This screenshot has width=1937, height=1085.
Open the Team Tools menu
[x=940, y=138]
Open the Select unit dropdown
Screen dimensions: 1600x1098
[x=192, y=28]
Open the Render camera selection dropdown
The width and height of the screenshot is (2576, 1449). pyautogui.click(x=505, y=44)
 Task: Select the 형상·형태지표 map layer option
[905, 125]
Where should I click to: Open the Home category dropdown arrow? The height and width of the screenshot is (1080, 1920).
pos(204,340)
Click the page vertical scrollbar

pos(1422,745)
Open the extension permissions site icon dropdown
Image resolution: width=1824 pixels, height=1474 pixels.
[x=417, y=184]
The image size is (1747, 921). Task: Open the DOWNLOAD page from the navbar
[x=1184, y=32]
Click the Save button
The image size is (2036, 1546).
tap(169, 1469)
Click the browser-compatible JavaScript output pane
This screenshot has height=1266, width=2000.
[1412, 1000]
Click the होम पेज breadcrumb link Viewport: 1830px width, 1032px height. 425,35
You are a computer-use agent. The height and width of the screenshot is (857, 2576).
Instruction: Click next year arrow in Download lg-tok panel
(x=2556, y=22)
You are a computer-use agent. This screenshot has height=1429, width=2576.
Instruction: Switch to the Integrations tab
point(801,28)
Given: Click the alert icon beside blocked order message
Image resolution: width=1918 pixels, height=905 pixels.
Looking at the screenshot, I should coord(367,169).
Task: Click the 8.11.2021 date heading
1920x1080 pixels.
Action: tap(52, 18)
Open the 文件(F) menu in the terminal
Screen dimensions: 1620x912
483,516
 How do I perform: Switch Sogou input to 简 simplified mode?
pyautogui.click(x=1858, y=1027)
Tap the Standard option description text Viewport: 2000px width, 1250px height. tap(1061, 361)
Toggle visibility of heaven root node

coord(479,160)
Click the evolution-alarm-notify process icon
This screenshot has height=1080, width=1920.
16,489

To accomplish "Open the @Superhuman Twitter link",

● **What you will do**
Copy the listing exactly.

● **Written reply**
This screenshot has width=1937, height=1085.
Open the Team Tools menu
[x=940, y=138]
Open the Select unit dropdown
Screen dimensions: 1600x1098
[x=192, y=28]
Open the Render camera selection dropdown
The width and height of the screenshot is (2576, 1449). pyautogui.click(x=505, y=44)
 Task: Select the 형상·형태지표 map layer option
[905, 125]
Where should I click to: Open the Home category dropdown arrow? The height and width of the screenshot is (1080, 1920).
pos(204,340)
Click the page vertical scrollbar

pos(1422,745)
Open the extension permissions site icon dropdown
Image resolution: width=1824 pixels, height=1474 pixels.
[x=417, y=184]
The image size is (1747, 921). Task: Open the DOWNLOAD page from the navbar
[x=1184, y=32]
Click the Save button
The image size is (2036, 1546).
tap(169, 1469)
Click the browser-compatible JavaScript output pane
This screenshot has height=1266, width=2000.
[1412, 1000]
Click the होम पेज breadcrumb link Viewport: 1830px width, 1032px height. 425,35
You are a computer-use agent. The height and width of the screenshot is (857, 2576).
Instruction: Click next year arrow in Download lg-tok panel
(x=2556, y=22)
You are a computer-use agent. This screenshot has height=1429, width=2576.
Instruction: Switch to the Integrations tab
point(801,28)
Given: Click the alert icon beside blocked order message
Image resolution: width=1918 pixels, height=905 pixels.
Looking at the screenshot, I should coord(367,169).
Task: Click the 8.11.2021 date heading
1920x1080 pixels.
Action: tap(52, 18)
Open the 文件(F) menu in the terminal
Screen dimensions: 1620x912
483,516
 How do I perform: Switch Sogou input to 简 simplified mode?
pyautogui.click(x=1858, y=1027)
Tap the Standard option description text Viewport: 2000px width, 1250px height. tap(1061, 361)
Toggle visibility of heaven root node

coord(479,160)
Click the evolution-alarm-notify process icon
This screenshot has height=1080, width=1920.
16,489

To accomplish "Open the @Superhuman Twitter link",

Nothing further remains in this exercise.